Good question. And one we’ve grappled with too. Honeycomb is no longer something most Americans are familiar with eating.
Whether you have a piece of honeycomb on its own or a chunk embedded in your jar of honey (called chunk honey), the options are the same.
First, you don’t have to remove the honey. Honeycomb is great as is. The comb, made up of beeswax, is edible.

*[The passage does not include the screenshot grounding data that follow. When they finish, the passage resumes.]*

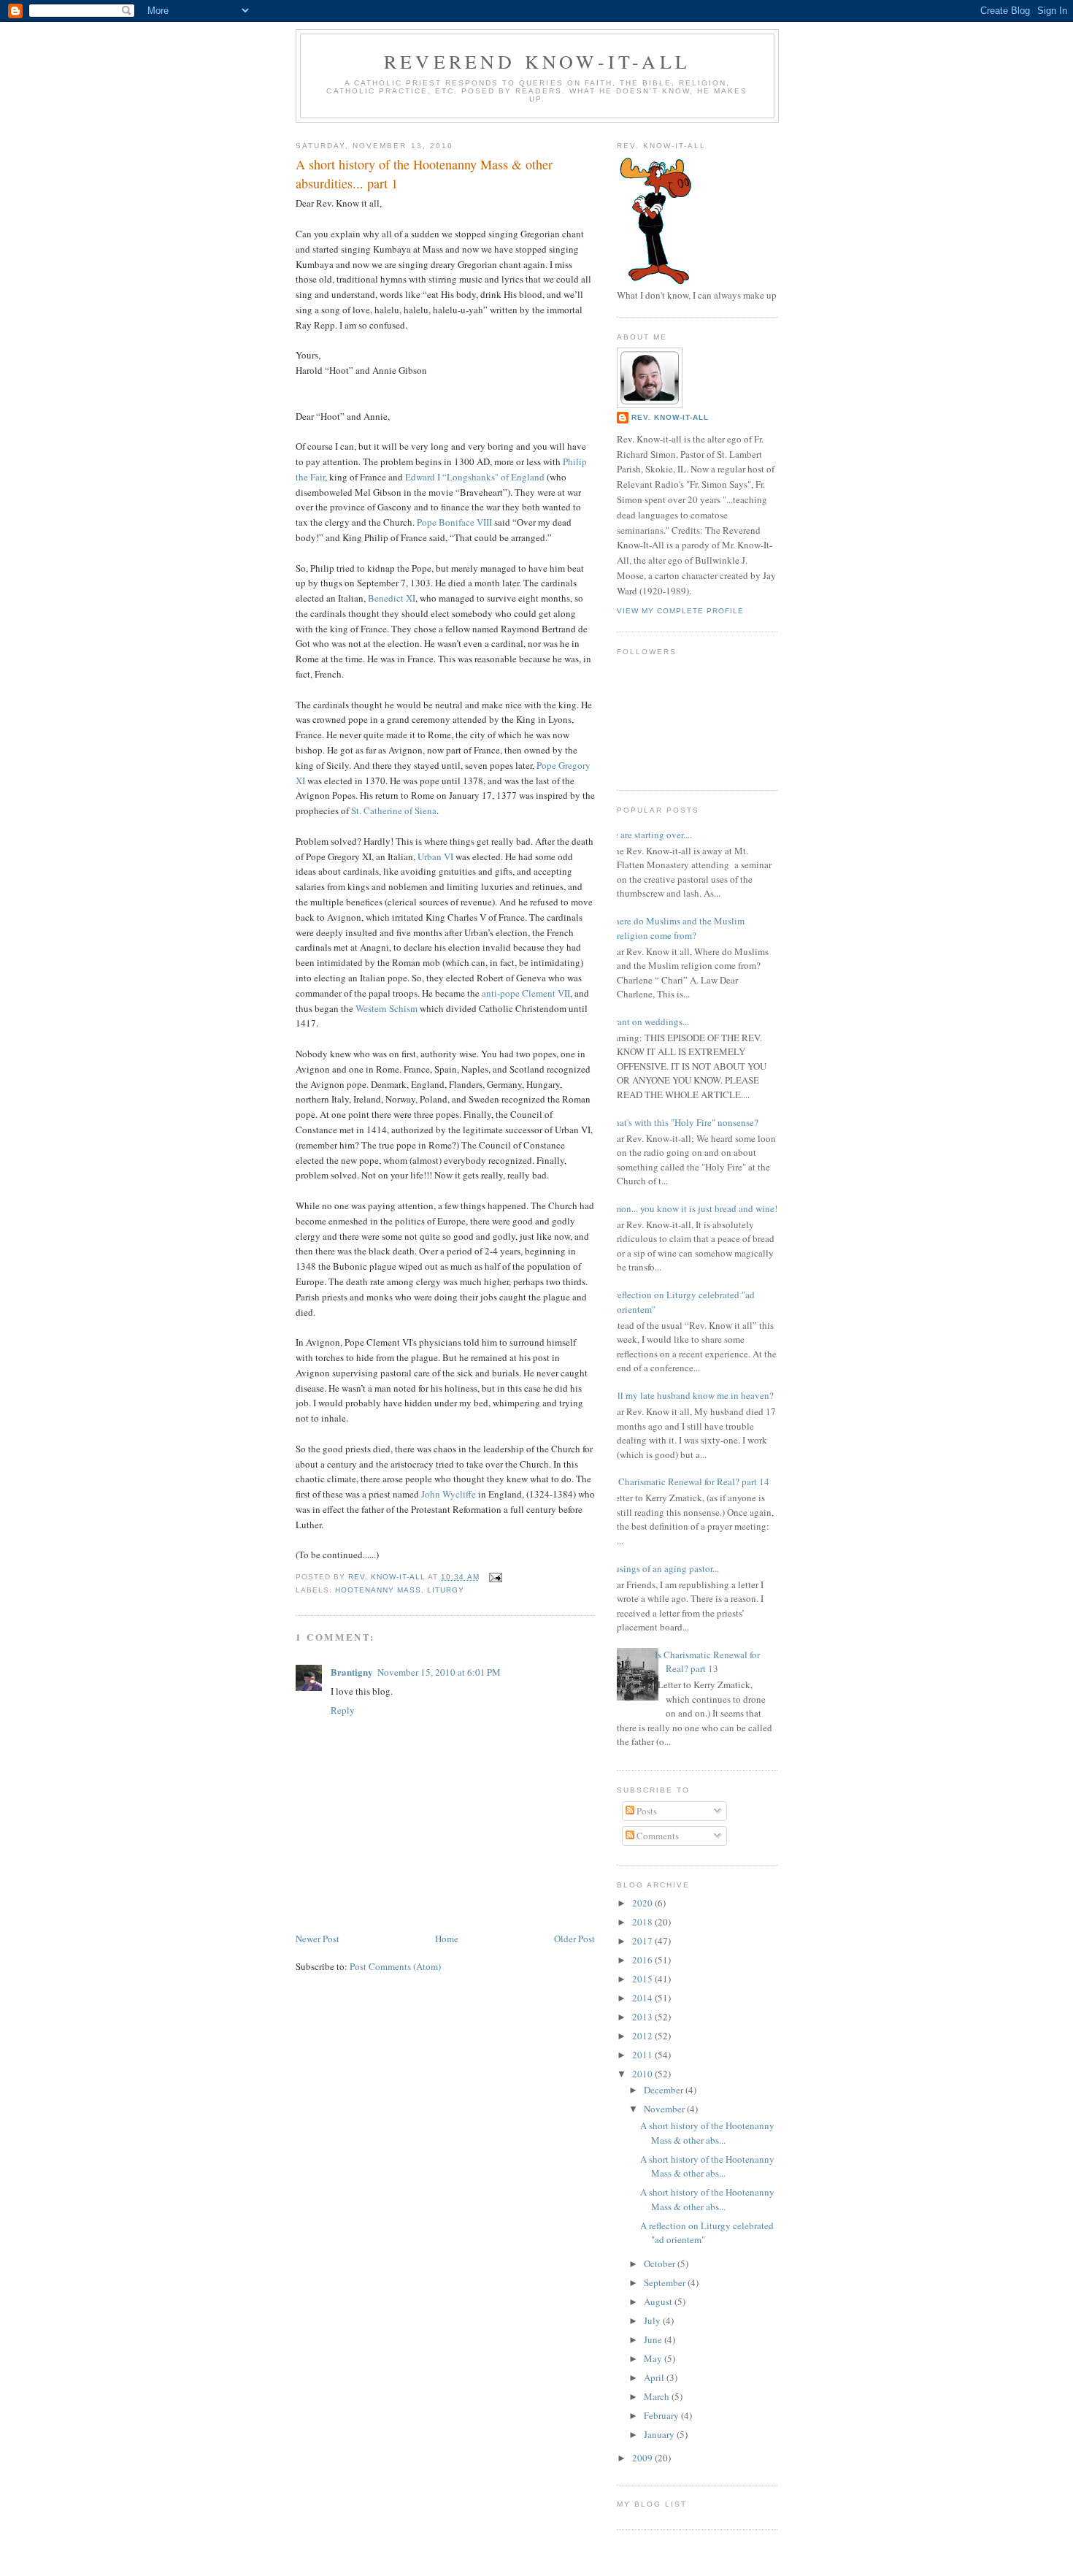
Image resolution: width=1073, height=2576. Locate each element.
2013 (643, 2016)
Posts (645, 1810)
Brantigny (352, 1672)
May (654, 2358)
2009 (643, 2457)
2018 (643, 1921)
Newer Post (317, 1938)
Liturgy (445, 1590)
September (666, 2282)
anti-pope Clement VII (526, 993)
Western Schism (387, 1008)
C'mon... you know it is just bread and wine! (691, 1208)
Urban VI (435, 856)
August (659, 2301)
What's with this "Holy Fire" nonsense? (682, 1122)
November (665, 2108)
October (660, 2263)
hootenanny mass (378, 1590)
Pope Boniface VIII (454, 522)
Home (446, 1938)
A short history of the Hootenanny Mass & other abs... (707, 2133)
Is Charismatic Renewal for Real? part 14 (689, 1481)
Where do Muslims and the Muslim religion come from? (675, 928)
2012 (643, 2035)
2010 (643, 2073)
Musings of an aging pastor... (662, 1568)
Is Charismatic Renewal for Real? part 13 (707, 1662)
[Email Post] (495, 1577)
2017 (643, 1940)
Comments (656, 1835)
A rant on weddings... (647, 1021)
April (655, 2377)
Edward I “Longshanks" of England (475, 476)
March (658, 2396)
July (653, 2320)
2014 (643, 1997)
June (654, 2339)
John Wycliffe (448, 1493)
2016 (643, 1959)
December (664, 2089)
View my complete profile (680, 611)
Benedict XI (391, 598)
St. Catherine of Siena (393, 810)
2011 (643, 2054)
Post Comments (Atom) (395, 1966)
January (660, 2434)
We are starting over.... (649, 834)
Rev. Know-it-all (670, 417)
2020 (643, 1902)
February (662, 2415)
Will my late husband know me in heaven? (690, 1395)
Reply (343, 1710)
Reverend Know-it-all (537, 61)
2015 (643, 1978)
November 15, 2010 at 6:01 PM (439, 1672)
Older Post (574, 1938)
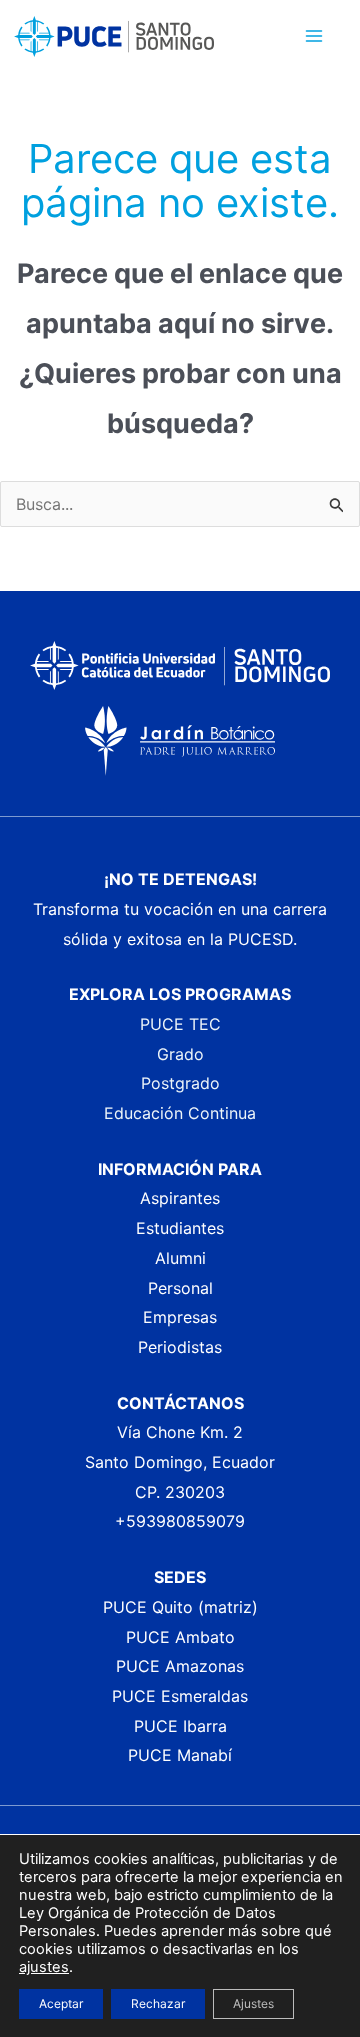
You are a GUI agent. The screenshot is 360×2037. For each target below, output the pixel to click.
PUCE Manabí (180, 1755)
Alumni (180, 1258)
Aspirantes (180, 1198)
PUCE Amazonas (180, 1666)
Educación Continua (180, 1113)
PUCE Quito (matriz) (180, 1607)
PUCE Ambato (180, 1637)
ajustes (44, 1967)
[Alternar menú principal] (314, 36)
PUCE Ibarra (180, 1726)
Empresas (180, 1317)
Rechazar (158, 2003)
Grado (180, 1054)
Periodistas (180, 1347)
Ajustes (253, 2003)
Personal (180, 1288)
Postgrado (180, 1083)
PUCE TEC (180, 1024)
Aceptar (61, 2003)
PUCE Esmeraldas (180, 1696)
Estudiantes (180, 1228)
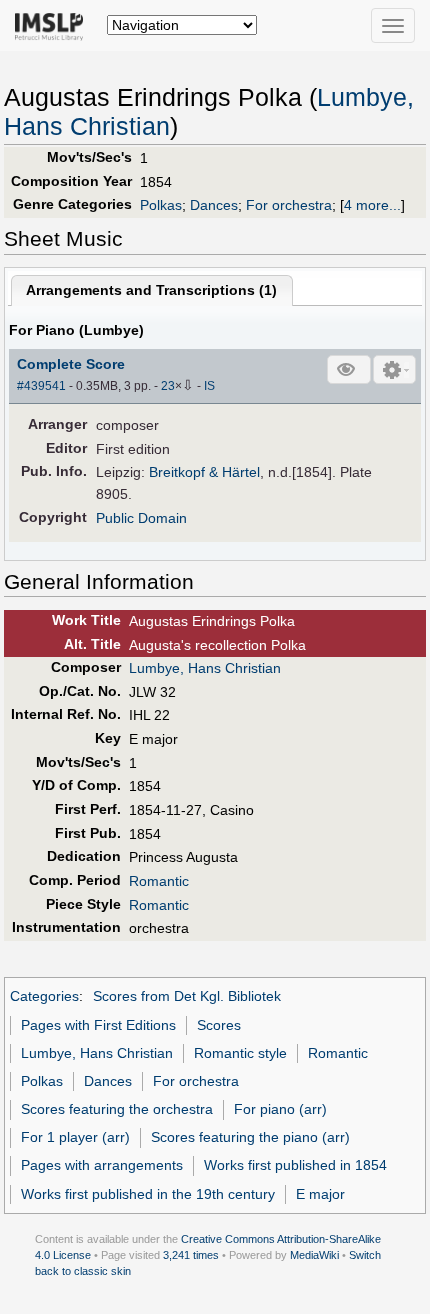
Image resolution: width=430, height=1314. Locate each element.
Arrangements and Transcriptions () (151, 290)
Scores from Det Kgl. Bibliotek (187, 996)
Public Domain (141, 518)
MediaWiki (314, 1255)
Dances (214, 205)
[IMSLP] (53, 25)
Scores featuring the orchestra (117, 1109)
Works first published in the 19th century (148, 1194)
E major (320, 1194)
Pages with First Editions (98, 1025)
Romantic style (240, 1053)
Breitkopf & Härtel (204, 472)
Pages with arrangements (102, 1165)
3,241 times (191, 1255)
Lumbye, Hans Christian (205, 668)
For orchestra (289, 205)
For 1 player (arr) (75, 1137)
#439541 (41, 386)
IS (209, 386)
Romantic (159, 881)
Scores (219, 1025)
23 (168, 386)
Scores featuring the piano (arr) (250, 1137)
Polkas (161, 205)
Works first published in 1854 (295, 1165)
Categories (44, 996)
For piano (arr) (280, 1109)
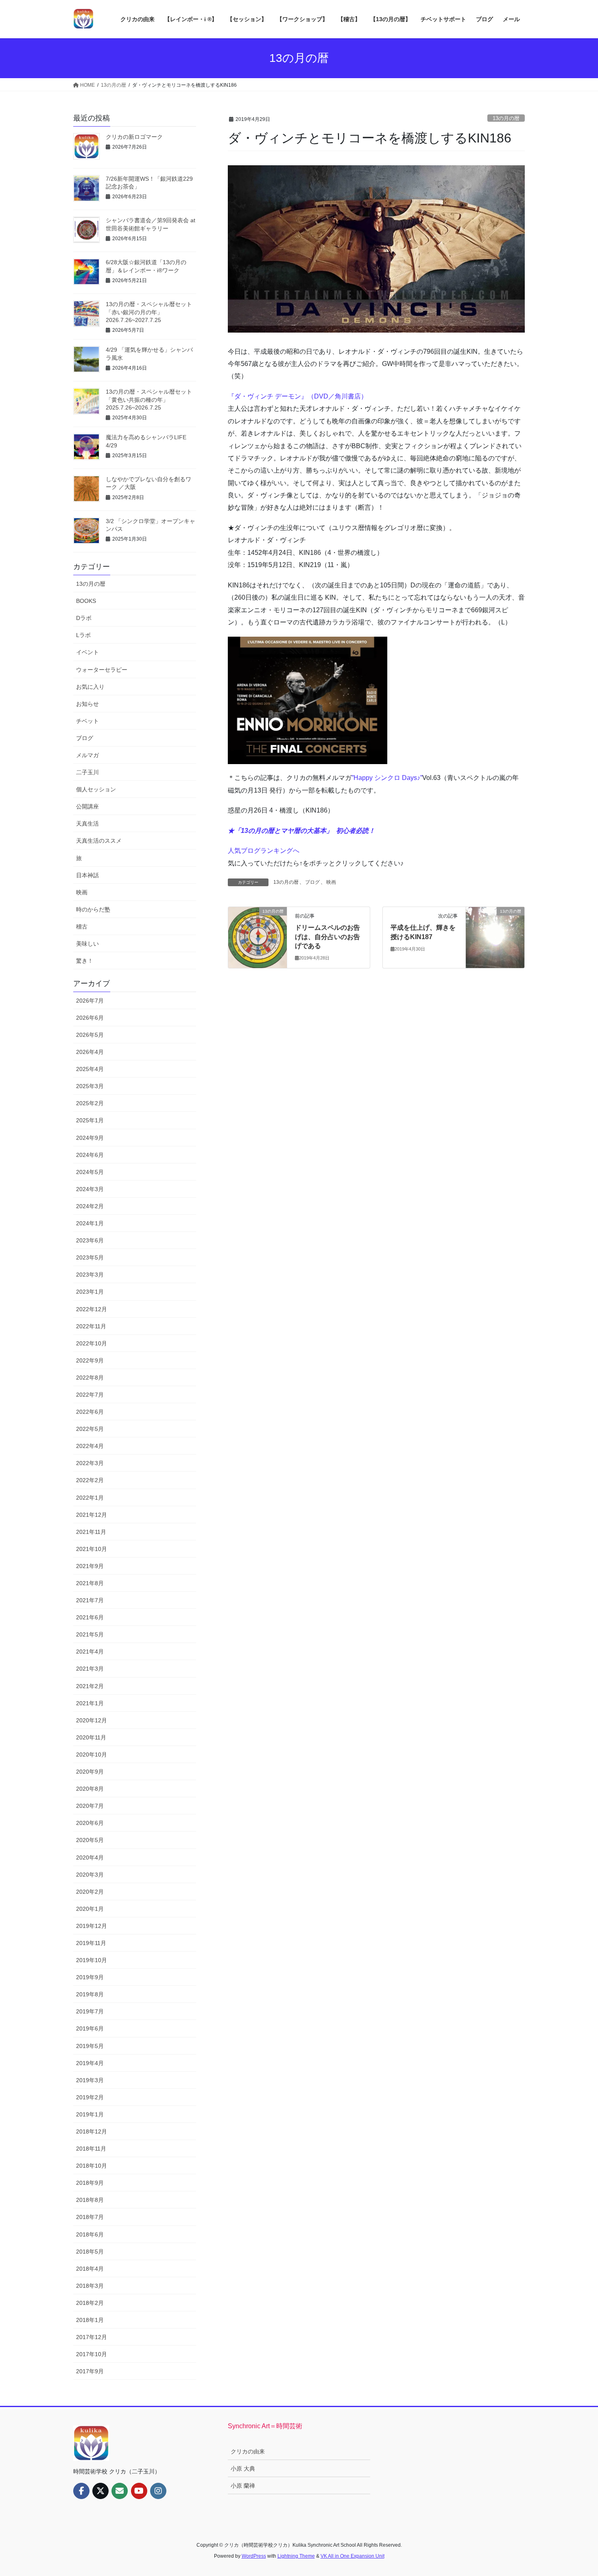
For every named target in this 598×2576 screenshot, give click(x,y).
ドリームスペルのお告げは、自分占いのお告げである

You can spread it on an English muffin or biscuit straight out the toaster; the heat will melt the wax and honey together in a delicious way. Use it in oatmeal rather than sugar. Or next time you are putting out cheese and crackers for guests, wow them by serving a chunk of honeycomb alongside it. A cracker, a slice of strong cheese, and a little hunk of honeycomb make for a delicious combination.
You can also just break off chunks and eat them like candy. If you do this, the wax will be more noticeable, so if you don’t want to swallow it, just chew until it’s no longer sweet and then spit out the wax.
Another idea is to make simple syrup. Simply syrup is usually 1 part water to 1-2 parts honey. To make it, bring water to boil in a large saucepan. Turn off the heat, add the honeycomb, and stir. The wax will melt and release the honey, and then as it cools, the wax will re-solidify and float to the surface. At this point, you can either spoon the wax off or strain it through cheesecloth. Store it in the refrigerator for homemade sodas, iced coffee, or cocktails.
If you really want liquid honey, you can crush and strain the comb. If it’s a small amount, you can use cheese cloth. If it’s more, you want a strainer bag – such as what is used for home brewing beer or paint. Put the honeycomb in the bag and suspend it over a container to collect the honey. You will need to crush the comb with your hands to release the honey from the capped cells. Doing this in a warm room is ideal as honey flows through the mesh more easily when it is warm. Just don’t heat it as you don’t want the wax to melt.